To protect an organisation from the rapid acceleration of threats in this new working environment, identity tools need to be seamlessly integrated into the digital experience. Strategic investment in security will see greater trust built between employees and employers as they will feel protected whilst navigating the digital environment.

Adapting to the digital world
At the height of the pandemic in Australia, working from home quickly became the new normal meaning employees needed easy access to company systems remotely. This placed immense pressure on IT teams to adequately manage levels of access and security at scale, and cyber criminals know this.

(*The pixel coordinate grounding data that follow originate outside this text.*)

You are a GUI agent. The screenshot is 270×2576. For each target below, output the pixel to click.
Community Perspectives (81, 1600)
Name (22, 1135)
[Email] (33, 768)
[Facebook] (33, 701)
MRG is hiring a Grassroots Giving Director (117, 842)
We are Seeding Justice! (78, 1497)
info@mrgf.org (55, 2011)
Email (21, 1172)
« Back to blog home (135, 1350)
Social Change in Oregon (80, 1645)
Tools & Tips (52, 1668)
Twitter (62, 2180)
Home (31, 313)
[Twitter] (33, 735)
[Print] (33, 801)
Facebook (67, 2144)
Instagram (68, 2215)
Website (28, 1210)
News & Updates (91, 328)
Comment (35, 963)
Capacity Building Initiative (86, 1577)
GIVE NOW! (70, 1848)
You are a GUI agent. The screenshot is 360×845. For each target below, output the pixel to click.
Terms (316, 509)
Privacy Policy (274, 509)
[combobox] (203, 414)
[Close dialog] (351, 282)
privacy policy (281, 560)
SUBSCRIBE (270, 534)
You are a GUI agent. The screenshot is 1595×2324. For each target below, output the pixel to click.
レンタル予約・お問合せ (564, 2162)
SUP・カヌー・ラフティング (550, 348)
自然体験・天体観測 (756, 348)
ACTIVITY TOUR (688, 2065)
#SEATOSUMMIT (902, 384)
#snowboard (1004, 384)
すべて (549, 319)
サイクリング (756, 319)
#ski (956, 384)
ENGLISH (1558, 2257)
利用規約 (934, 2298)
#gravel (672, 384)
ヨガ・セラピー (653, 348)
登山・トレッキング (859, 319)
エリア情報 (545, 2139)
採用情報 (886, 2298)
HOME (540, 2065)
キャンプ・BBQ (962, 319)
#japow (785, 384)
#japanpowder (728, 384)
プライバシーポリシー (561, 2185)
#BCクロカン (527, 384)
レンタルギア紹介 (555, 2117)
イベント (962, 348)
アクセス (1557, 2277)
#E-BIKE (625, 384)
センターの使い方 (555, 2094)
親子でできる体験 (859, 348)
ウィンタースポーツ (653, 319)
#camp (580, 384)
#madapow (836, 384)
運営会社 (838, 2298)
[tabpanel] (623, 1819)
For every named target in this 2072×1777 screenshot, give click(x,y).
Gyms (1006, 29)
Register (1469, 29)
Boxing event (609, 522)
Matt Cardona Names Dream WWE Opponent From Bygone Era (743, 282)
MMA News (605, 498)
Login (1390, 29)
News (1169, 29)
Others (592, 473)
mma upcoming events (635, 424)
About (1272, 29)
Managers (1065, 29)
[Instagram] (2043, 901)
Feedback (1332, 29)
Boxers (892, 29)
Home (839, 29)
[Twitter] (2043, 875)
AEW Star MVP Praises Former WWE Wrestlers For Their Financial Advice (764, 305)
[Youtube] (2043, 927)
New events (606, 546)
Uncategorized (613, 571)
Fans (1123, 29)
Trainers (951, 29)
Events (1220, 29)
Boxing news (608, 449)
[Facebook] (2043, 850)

The increase of remote working forced lines between personal lives and work to become blurred. By introducing new devices to a company network, constantly switching between personal and work apps or accessing accounts via insecure means, hackers can easily obtain personal passwords that are used to access to an organisation’s systems and proprietary assets.

Strategic investment in security will see greater trust built between employees and employers as they will feel protected whilst navigating the digital environment.

To build digital trust, it is essential that companies invest in proper IT infrastructure to enable seamless remote working and maintain productivity levels. The same research from LastPass found that the banking and financial services industry (BFSI) employees were affected the most, where 72 per cent demanded remote access but only 32 per cent deployed it. Yet there is value in delivering on secure remote connectivity, with 44 per cent of BFSI respondents cited productivity gains (from working remotely) and more than half for the telecommunications / transportation and public sectors.

To uplift an organisation’s IAM posture, IT teams and security leaders need to provide frictionless solutions that help employees access the right information across multiple apps and devices wherever they are. It is far more effective to build a security-first culture than to purchase as many identity management applications as possible. In this case, more is not better. By eliminating any friction that may discourage employees from doing the right thing, employees will experience fewer disruptions switching between applications and become more inspired at work.

Boardroom discussions need to prioritise security, particularly identity and access management’s (IAM) role in supporting not only the organisation but employees in adjusting to the new digital landscape.

Cementing the trust relationship
Stakeholders need to see organisations taking real action to respond to current issues and preparing for potential threats. Developing a strong security strategy which utilises key identity and access management tools is essential to a strong business resiliency plan.

Every organisation’s culture and workforce is unique, and building an effective security strategy is a personalised task. Many organisations are still building the foundation for economic recovery – and it starts with adopting seamless identity tools to empower the employee experience. Organisations who succeed in engendering trust with their employees, internal and external stakeholders will reap benefits of a more favourable perception and more rewarding business engagements.